Nostalgia not being what it used to be, McKee wonders where are the contemporary characters to inspire songwriters.

Most of them ring in to my radio programme I think. That’s where I discover the characters. When I do the after dinner clubs and tell the stories about the old days of tin baths and what have you there will always be people coming to me afterwards saying they share those memories. Often they are people who have become very successful in business, some even millionaires. And they say, "eeh Norman, tha’s put my feet on t’ground lad. Tha’s browt back memories!" You know, its one thirty in the morning and I want to go home and they want to tell me what they were doing in 1920.

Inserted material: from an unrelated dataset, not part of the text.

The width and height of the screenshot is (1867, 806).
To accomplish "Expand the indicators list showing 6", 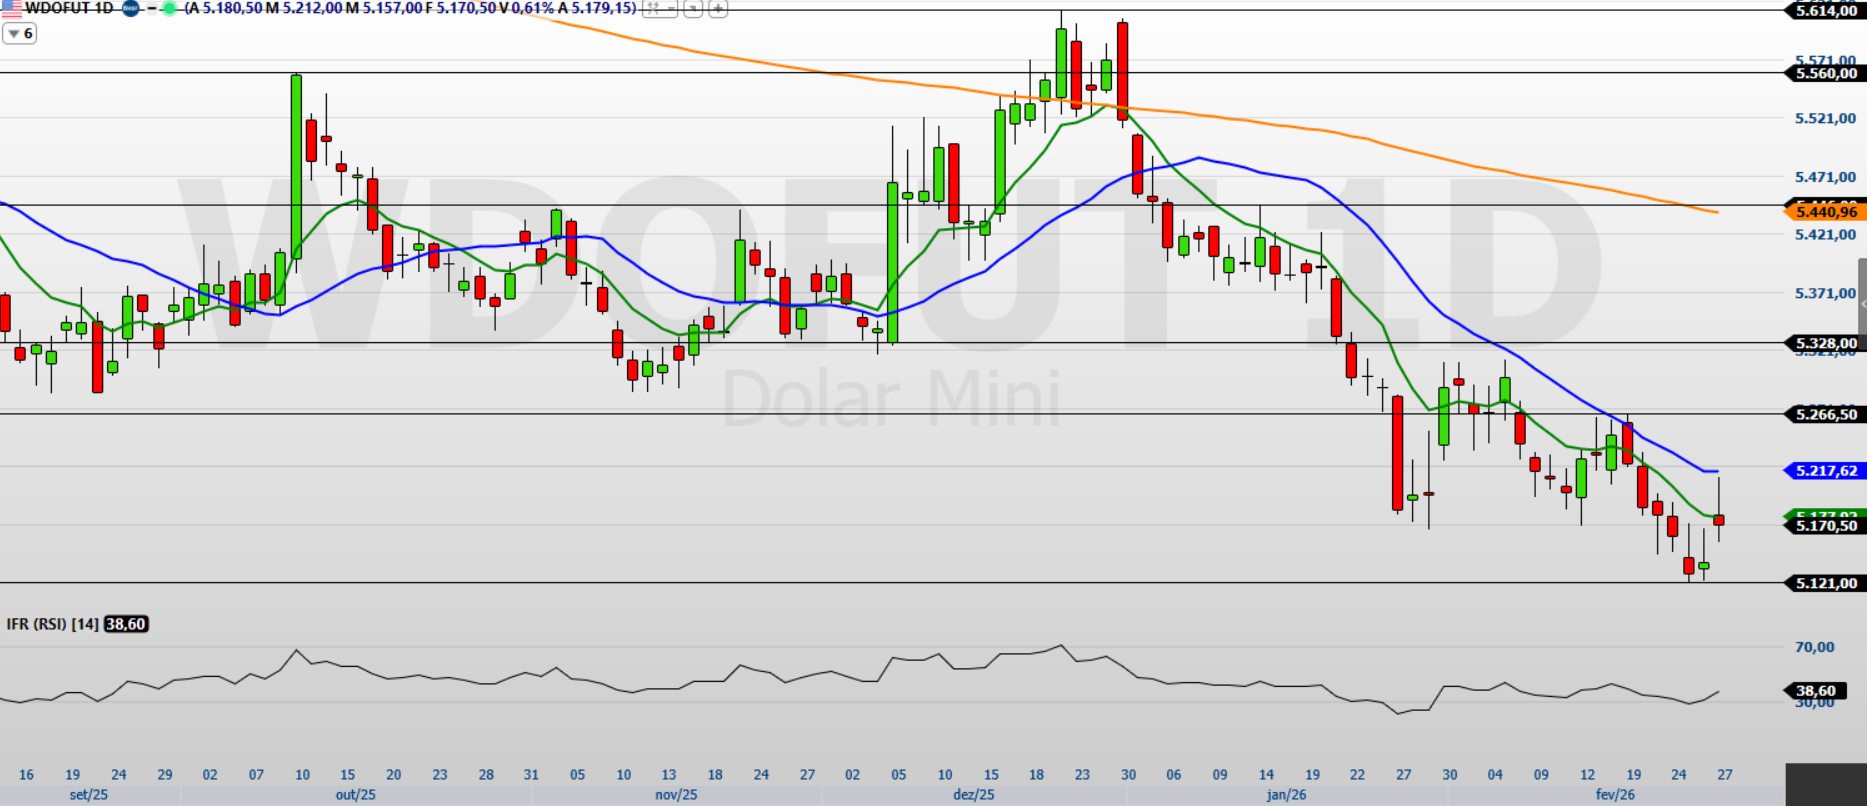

That’s the great thing about our kind of folk music, and the kind of poetry you two do. I love dialect poetry, stuff like Dad’s Medals by Cliff Gerrard in his book of poems called Mild and Bitter. Cliff wrote for The Oldham Tinkers and lives in Wigan but comes from St. Helens and still supports that rugby team whilst living in Wigan. He’s a brave man. He writes about what you might call the barefoot days. And Cliff, and The Fivepenny Piece and Just Poets are communicating, through our memories and through addressing people in our own dialect, with even the way we talk being important in that communication.

We use local expressions and sometimes people phone in to my radio programme to explain the origins of those expressions. "Don’t mek me a fortnight cup o’ tea" means don’t make my tea too weak.

We all discuss the fact that it is up to the artists to preserve these characters for posterity. To illustrate the point Warwick recalls a story of having written a song called Easy Jack Easy. The song was written after reading the obituary of a concertina player in the Manchester Evening News folk column written by Don Frame. When Warwick’s group played the song for the first time in public another artist on the same night sang for the first time The Concertina Man, which he had also written about Joe Maley the concertina player. Mortified that his song should be held up to the light against a song by wonderful Alan Bell, Warwick was delighted to hear Alan say to the audience. "Two songs about one guy. That is how legend is born." Alan Bell, of course, wrote many songs that became identified with The Houghton Weavers.